As governor, Walker has signed a bill slashing $1 million of taxpayer funds from Planned Parenthood's budget as part of the 2011 Wisconsin budget. The state deprived the abortion-provider of a $130,000 state contract later the same year. In April 2012, PPWI stopped distributing abortifacient drugs at all state locations after Walker signed a ban on telemed abortions. Five Planned Parenthood offices closed their doors as a result.

The Walker administration “removed all the money they legally can, because the rest of the money is in the Medicaid program,” Sande said. But federal courts ruled that a state may not deprive Planned Parenthood of federal dollars distributed by Medicaid, which the Obama administration has sometimes used to sidestep the will of state legislators. “And the gravy train keeps on rolling into Planned Parenthood from the Medicaid dollars.”

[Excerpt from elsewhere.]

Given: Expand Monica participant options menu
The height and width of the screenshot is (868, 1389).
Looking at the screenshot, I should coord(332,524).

Click “like” if you are PRO-LIFE!

As when facing any restriction, the abortion lobby complains that it is being singled out. “This is a very under-the-radar way to block access to birth control,” Safar said. Yet only two of the Wisconsin Department of Health Services' 3,950 investigations involve family planning clinics. Another 30 such facilities are in the process of undergoing review – less than one percent of DHS's caseload.

They also dispute the billing amount and mechanism. Yet OIG holds firm that the facilities are overcharging that state and must reform their ways.

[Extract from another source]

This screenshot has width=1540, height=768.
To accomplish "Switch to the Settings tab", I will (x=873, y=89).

Sande was unimpressed with Planned Parenthood's assertion that it could not remain open while complying with state law as requested by the OIG.

“I serve on the board of a nonprofit health clinic, Our Lady of Hope Clinic in Madison,” which offers medical care for the indigent and teaches natural family planning, Sande told LifeSiteNews. “We don't get a dime of taxpayer dollars. We raise a lot of money from private donors, and we thrive.”

“Being a member of that board, I don't have any sympathy for Planned Parenthood,” he said. “If they can't figure out how to they can go out and do their own private fundraising like we do.”

“If Planned Parenthood want to be considered legitimate health care providers, they should conduct in accordance with the laws of the state, as others are,” Sande told LifeSiteNews.

Nothing, he emphasized, could better assure that than comprehensive state audits of all family planning grants statewide.

With his eye on the White House and a reputation for slashing administrative waste, Scott Walker may be just the governor to deliver.